Entries for locating described items:
▽
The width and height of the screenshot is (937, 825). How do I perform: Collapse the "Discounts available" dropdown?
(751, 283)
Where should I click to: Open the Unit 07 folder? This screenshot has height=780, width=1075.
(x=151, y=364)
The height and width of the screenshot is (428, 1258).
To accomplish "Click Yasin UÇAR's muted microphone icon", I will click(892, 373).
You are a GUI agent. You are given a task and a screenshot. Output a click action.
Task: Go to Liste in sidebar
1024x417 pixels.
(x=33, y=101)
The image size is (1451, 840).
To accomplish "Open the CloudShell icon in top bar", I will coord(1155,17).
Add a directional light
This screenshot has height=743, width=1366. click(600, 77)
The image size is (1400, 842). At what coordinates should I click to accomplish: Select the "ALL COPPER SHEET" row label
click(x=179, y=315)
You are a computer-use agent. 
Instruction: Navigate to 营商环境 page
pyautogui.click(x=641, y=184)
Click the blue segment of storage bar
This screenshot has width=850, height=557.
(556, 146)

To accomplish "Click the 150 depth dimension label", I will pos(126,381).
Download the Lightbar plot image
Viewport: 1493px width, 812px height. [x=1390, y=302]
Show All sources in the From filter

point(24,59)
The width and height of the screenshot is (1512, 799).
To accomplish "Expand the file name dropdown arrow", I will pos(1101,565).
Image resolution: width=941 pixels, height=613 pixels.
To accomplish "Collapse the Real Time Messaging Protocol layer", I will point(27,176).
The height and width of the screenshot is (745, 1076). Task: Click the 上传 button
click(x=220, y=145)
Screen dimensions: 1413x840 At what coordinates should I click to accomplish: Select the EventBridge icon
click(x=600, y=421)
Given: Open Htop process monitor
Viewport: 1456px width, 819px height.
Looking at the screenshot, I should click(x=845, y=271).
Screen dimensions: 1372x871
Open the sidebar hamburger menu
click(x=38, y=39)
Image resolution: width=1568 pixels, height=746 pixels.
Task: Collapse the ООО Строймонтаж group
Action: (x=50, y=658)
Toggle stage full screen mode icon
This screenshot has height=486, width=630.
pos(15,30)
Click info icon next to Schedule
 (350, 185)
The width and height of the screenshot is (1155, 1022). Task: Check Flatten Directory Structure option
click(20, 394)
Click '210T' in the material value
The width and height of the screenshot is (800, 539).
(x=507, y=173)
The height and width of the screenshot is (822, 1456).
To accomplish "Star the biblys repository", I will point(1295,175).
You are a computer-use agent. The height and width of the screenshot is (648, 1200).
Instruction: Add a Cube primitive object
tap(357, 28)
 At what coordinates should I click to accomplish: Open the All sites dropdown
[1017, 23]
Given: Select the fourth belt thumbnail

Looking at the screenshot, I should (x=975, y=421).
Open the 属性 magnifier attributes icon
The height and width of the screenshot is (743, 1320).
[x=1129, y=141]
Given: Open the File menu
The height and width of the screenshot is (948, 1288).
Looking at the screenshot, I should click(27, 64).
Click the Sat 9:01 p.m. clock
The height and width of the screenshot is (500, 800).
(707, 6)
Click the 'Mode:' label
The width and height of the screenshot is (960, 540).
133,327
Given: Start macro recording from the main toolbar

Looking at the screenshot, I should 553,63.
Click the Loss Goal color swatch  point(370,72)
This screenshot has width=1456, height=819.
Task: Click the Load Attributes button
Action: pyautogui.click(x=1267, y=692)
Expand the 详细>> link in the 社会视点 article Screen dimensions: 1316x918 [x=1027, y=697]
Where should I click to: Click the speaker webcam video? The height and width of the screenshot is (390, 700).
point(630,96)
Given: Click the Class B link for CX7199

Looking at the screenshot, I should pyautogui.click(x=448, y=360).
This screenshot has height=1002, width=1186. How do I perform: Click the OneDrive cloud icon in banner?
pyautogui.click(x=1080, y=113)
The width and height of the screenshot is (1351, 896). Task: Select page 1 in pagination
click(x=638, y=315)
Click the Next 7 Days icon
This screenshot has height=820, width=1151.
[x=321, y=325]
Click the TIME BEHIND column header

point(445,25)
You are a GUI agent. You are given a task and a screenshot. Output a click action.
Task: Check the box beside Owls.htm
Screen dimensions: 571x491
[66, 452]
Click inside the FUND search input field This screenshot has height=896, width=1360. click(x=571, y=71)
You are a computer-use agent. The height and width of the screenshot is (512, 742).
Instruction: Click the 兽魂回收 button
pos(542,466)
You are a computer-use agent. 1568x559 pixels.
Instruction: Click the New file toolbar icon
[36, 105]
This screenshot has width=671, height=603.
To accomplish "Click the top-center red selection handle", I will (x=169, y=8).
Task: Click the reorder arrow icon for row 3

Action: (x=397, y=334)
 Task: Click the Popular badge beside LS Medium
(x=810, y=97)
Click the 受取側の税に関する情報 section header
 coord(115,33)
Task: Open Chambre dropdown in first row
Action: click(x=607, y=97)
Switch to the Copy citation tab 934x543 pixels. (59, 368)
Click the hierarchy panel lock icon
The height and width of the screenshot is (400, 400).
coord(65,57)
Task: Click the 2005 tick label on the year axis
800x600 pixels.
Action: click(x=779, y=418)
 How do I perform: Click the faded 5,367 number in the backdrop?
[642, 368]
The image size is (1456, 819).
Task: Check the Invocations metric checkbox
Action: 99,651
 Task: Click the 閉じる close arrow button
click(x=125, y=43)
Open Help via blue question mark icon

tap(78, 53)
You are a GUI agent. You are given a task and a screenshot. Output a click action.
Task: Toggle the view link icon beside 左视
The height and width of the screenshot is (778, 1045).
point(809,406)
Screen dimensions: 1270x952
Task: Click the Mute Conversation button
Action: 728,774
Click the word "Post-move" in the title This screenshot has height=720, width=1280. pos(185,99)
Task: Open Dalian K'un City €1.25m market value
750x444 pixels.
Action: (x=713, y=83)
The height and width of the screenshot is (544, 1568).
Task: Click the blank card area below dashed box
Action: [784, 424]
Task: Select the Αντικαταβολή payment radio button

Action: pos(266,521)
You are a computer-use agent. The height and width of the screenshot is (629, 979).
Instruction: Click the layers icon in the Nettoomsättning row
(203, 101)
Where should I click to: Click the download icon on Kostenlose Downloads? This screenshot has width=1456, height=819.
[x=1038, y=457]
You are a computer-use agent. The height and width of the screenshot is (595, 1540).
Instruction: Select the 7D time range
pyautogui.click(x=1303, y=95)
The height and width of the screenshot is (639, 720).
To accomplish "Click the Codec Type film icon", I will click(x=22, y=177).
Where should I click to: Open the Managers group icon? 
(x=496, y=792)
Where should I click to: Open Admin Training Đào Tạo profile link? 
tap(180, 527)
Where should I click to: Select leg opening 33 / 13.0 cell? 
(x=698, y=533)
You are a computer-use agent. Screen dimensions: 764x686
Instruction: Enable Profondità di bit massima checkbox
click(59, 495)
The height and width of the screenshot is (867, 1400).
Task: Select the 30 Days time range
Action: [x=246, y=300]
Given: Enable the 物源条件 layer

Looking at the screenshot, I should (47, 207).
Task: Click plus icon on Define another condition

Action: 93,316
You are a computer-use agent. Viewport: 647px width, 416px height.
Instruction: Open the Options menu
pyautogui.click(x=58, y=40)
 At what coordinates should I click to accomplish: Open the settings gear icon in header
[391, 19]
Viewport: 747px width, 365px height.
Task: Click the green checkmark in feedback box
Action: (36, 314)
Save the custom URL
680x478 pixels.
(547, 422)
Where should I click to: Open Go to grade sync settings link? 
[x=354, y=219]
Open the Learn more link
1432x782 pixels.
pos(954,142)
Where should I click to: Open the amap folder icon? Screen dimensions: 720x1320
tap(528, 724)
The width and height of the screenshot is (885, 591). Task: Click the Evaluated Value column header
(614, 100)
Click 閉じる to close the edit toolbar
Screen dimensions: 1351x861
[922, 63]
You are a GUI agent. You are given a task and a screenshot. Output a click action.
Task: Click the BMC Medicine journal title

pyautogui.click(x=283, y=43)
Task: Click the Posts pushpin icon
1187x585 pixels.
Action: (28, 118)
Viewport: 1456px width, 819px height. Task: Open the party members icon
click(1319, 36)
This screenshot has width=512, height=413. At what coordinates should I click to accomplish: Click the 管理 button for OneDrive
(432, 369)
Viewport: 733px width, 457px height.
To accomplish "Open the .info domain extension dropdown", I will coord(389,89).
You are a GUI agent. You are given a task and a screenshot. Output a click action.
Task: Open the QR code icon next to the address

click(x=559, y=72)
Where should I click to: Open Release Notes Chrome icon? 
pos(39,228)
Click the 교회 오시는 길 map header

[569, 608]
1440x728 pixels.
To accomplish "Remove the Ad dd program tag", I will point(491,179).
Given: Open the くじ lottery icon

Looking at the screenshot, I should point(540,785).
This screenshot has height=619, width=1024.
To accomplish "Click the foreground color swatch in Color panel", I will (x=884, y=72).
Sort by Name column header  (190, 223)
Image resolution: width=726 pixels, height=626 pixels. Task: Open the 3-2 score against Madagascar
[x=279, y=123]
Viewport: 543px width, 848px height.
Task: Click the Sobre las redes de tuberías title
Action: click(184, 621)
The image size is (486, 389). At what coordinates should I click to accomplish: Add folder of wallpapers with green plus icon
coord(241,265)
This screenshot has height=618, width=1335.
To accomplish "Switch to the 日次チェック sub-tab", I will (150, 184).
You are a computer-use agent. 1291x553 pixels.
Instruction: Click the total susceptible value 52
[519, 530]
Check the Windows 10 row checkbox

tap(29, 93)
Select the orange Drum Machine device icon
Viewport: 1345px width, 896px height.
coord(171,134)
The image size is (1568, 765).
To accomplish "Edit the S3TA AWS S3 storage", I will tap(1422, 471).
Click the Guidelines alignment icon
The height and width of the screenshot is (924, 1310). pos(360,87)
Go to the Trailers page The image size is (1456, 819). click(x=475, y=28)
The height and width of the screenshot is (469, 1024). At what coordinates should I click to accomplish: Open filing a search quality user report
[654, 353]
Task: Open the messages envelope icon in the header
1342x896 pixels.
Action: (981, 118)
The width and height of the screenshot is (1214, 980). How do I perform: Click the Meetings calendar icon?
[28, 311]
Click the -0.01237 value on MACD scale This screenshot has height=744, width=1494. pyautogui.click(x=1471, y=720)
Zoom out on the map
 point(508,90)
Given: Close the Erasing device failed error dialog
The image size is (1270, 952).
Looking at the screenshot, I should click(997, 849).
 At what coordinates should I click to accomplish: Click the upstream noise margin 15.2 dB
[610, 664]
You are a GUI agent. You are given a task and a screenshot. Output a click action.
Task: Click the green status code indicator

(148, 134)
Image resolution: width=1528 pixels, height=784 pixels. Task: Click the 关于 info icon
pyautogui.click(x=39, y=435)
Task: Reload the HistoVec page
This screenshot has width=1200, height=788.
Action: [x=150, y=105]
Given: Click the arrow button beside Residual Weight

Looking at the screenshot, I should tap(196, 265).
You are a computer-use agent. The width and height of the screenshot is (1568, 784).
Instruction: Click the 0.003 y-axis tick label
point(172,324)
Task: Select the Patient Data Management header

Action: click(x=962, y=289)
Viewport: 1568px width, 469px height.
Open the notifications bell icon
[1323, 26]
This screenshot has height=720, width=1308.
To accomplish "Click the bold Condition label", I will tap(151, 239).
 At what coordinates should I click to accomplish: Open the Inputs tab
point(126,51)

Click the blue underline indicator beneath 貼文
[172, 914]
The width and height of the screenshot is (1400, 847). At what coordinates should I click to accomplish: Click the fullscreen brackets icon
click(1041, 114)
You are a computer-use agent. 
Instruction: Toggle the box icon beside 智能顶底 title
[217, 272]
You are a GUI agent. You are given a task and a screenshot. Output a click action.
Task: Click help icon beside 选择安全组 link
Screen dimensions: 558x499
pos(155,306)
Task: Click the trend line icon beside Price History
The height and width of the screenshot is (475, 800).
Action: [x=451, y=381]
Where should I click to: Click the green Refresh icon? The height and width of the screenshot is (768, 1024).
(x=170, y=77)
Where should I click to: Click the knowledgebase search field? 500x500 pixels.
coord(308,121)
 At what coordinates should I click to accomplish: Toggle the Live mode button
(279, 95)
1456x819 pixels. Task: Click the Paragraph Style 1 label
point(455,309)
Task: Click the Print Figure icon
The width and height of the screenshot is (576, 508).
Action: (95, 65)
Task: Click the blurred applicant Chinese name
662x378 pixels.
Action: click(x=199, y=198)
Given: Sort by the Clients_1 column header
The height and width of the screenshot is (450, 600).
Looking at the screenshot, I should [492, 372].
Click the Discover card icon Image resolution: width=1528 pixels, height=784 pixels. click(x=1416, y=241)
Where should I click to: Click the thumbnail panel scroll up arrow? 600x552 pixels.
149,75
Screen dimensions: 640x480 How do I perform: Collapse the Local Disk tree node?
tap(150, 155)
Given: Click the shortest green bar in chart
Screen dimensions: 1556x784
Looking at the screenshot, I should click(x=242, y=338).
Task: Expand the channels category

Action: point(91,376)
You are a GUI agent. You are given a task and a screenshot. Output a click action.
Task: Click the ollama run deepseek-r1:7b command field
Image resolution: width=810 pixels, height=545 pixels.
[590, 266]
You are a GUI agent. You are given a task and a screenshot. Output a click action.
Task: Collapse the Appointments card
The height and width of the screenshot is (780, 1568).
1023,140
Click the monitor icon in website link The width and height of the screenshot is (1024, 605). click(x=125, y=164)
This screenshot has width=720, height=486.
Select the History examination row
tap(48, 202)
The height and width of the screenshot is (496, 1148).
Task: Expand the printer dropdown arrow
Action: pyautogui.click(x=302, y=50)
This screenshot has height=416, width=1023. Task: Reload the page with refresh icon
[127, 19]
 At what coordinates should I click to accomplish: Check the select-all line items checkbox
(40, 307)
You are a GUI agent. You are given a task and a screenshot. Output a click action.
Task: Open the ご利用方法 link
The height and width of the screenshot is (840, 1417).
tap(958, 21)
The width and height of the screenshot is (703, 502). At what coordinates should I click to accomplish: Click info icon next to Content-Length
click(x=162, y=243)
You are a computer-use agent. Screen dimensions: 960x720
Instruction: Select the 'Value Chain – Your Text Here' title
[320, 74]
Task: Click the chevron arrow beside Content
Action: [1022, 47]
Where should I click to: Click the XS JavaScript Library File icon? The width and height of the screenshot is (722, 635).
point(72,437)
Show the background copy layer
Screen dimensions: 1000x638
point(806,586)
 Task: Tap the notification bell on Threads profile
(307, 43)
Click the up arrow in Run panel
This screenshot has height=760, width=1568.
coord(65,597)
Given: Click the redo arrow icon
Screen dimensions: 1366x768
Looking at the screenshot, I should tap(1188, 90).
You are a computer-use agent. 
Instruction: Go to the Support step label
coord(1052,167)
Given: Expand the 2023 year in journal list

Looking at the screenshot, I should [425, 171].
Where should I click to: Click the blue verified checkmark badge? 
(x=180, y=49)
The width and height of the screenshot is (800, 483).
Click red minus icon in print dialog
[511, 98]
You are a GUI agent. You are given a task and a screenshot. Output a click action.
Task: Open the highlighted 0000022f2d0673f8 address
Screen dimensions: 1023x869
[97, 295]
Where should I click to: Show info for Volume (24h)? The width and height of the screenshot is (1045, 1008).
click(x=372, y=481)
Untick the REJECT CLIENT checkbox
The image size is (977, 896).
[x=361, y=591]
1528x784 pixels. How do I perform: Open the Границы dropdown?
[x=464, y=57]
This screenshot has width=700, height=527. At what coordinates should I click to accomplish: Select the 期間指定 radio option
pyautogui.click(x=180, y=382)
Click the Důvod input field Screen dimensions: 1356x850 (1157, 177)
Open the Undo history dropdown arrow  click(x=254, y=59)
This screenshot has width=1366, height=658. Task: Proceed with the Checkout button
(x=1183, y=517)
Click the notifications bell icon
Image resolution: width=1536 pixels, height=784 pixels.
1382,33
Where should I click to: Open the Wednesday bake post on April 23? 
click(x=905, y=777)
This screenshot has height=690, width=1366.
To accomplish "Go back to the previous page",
△
Work required
Rewrite the entries from the line containing "You are a computer-use agent. 1568x559" through the line containing "(x=810, y=97)", inclusive, so that "reorder arrow icon" becomes "drag handle icon" and nothing else changes. Give only those lines.

The output
You are a computer-use agent. 1568x559 pixels.
Instruction: Click the New file toolbar icon
[36, 105]
This screenshot has width=671, height=603.
To accomplish "Click the top-center red selection handle", I will (x=169, y=8).
Task: Click the drag handle icon for row 3

Action: (x=397, y=334)
 Task: Click the Popular badge beside LS Medium
(x=810, y=97)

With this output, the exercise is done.